Niezwykłe znalezisko z Turcji. W Harran odkryto 1500-letni kościół bizantyjski
Badacze prowadzący wykopaliska na terenie stanowiska archeologicznego Harran w południowo-wschodniej Turcji odkryli ruiny bizantyjskiego kościoła z V wieku. Położony w prowincji Şanlıurfa obiekt został wpisany na Listę Światowego Dziedzictwa UNESCO.
Starożytne miasto Harran
.Stojący na czele zespołu archeologów prowadzących wykopaliska na obszarze starożytnego miasta Harran prof. dr hab. Mehmet Önal z Wydziału Archeologii Uniwersytetu w Harranie stwierdził, że ostatnie badania realizowane w tym miejscu odsłoniły nowe zabytki potwierdzające dawną wspaniałą historię tego miejsca. Naukowcy w trakcie najnowszych badań w Harran odkopali pozostałości lokalnego kościoła pochodzącego z czasów bizantyjskich, a dokładnie sprzed 1500 lat, informuje portal „Anatolian Archeology”.

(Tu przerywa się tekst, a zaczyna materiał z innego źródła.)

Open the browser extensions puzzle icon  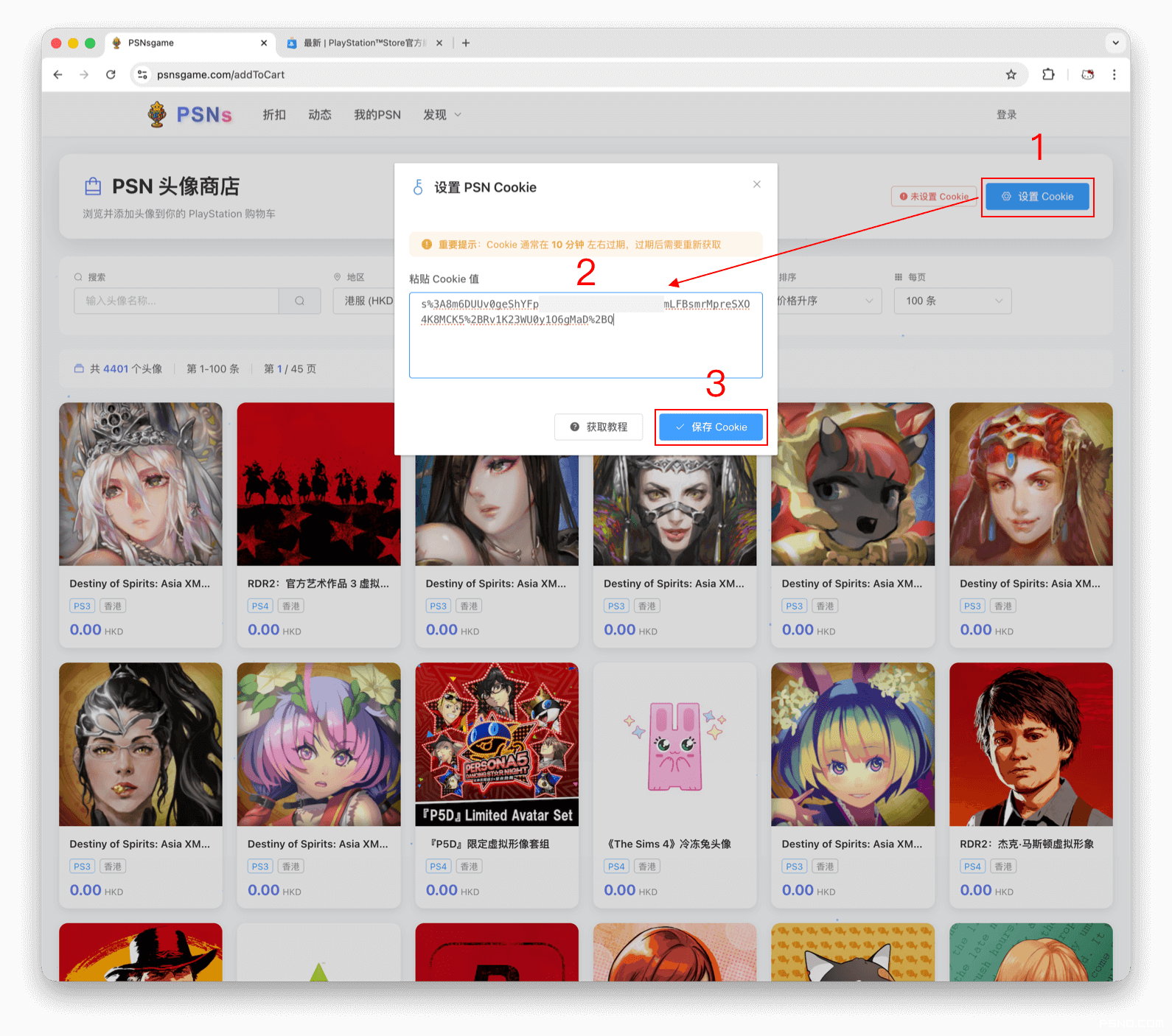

W trakcie prac wykopaliskowych odkryto, że kościół z Harran ucierpiał zarówno wskutek najazdu Mongołów, jak i katastrof naturalnych. „Podczas naszych prac w tym zabytkowym kościele dostrzegliśmy ślady wskazujące na to, że to Mongołowie spalili i zniszczyli ten budynek. Nie byli oni jednak jedynymi autorami jego zniszczenia, gdyż odnotowaliśmy również wyraźne oznaki trzęsienia ziemi. Cała północna ściana nawy kościoła spoczywa płasko na boku w jednym kawałku” – powiedział prof. Mehmet Önal.
1500-letni bizantyjski kościół
.Jak poinformował turecki dziennik „Hurriyet”, prace wykopaliskowe w niektórych częściach odkrytej struktury zostały zakończone. „To ogromny kościół o układzie bazyliki. Teraz, gdy znajdujemy się w nawie północnej, będącej jego główną nawą, większość wnętrza kościoła jest już widoczna”. Önal przybliżył również szczegóły dotyczące struktury i stylu architektonicznego w jakim został wykonany ten zabytkowy bizantyjski kościół: „Na filarach budynku znajdują się rzeźby liści akantu. Odkryliśmy również filary stoa w dużej części nawy północnej. Najprawdopodobniej górne części filarów zostały usunięte”.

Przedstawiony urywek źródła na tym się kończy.